Is it normal for a some breeds or cross breeds of rabbits to have loose skin? My lop Pepper (actual breed or mix unknown because she was from the SPCA) has really loose skin. When she is running around jumping and doing binkys she also does this thing where she shakes like a dog and her skin flops back and forth like a Shar Pei or something. I got her when she was 6 months old and I have wondered if she was overweight at some point and now just has a lot of loose skin or if this is just normal for some types of rabbits. 

She is about 8 months old now and has gained 5 ounces since I got her. I just weighed her because I thought she might be losing weight, but she has actually gained. The way she acts so hungry all the time had me wondering if I was feeding her enough! I have been limiting her to a heaping 1/2 cup of pellets to encourage eating hay, which she doesn't like so much, and she gets about 1-1/2 cups of veggies a day.


----------



## Bville (Dec 9, 2013)

Here are some more pics of her. My avatar shows her big dewlap which makes her look fat, but overall she doesn't seem overweight to me. It's just the loose skin I am wondering about.


----------



## JBun (Dec 10, 2013)

It might be possible she just has flabby skin, if you are sure it isn't a weight issue. I have two lops and one does have a little bit of loose skin around his head area. He has some flabby neck skin and the skin around his eyes is a bit droopy. If your bun has plump bulges of skin around her legs, then it's also possible she's just a bit overweight.


----------



## Bville (Dec 10, 2013)

I don't think she has plump bulges around her legs, but I'm not totally sure what I'm looking for. She could be a little overweight. She has gained weight since I got her and I thought she just might still be growing since she 8 months old, but maybe she's just getting fatter! I was going to switch her over to adult pellets at 9 months old because that's what the food I give her says to do. Maybe that will help stabilize her weight.


----------



## Imbrium (Dec 10, 2013)

All but the giant breeds can be switched to an adult diet by around 7 months old, so you'd be fine to switch her to adult pellets at this point


----------



## Bville (Dec 11, 2013)

JBun said:


> It might be possible she just has flabby skin, if you are sure it isn't a weight issue.
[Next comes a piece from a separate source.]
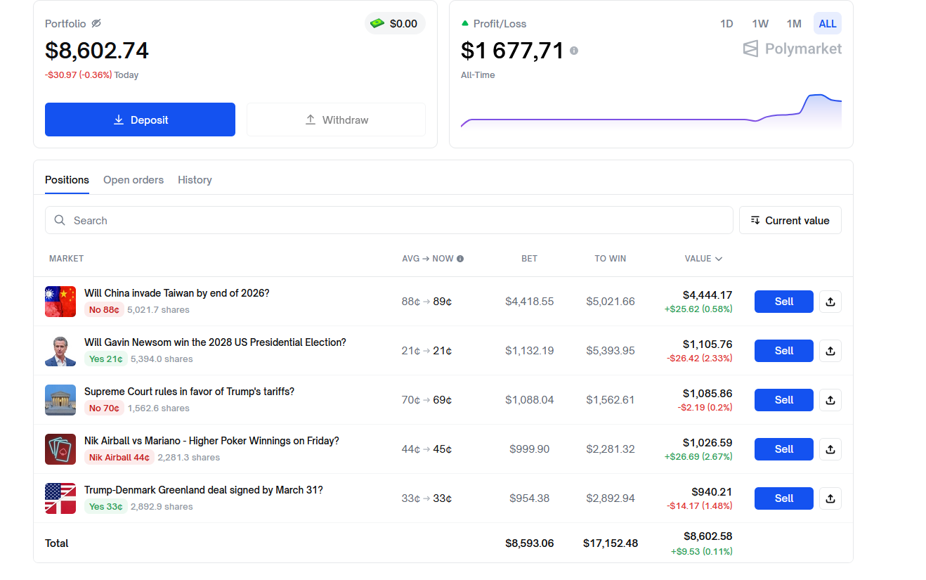Share the Gavin Newsom position
The image size is (926, 580).
tap(830, 351)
I have two lops and one does have a little bit of loose skin around his head area. He has some flabby neck skin and the skin around his eyes is a bit droopy. If your bun has plump bulges of skin around her legs, then it's also possible she's just a bit overweight.



JBun, you can tell me if you think my Pepper is fat. I won't be offended. I got her as a rescue in October and she was that way when I got her.


----------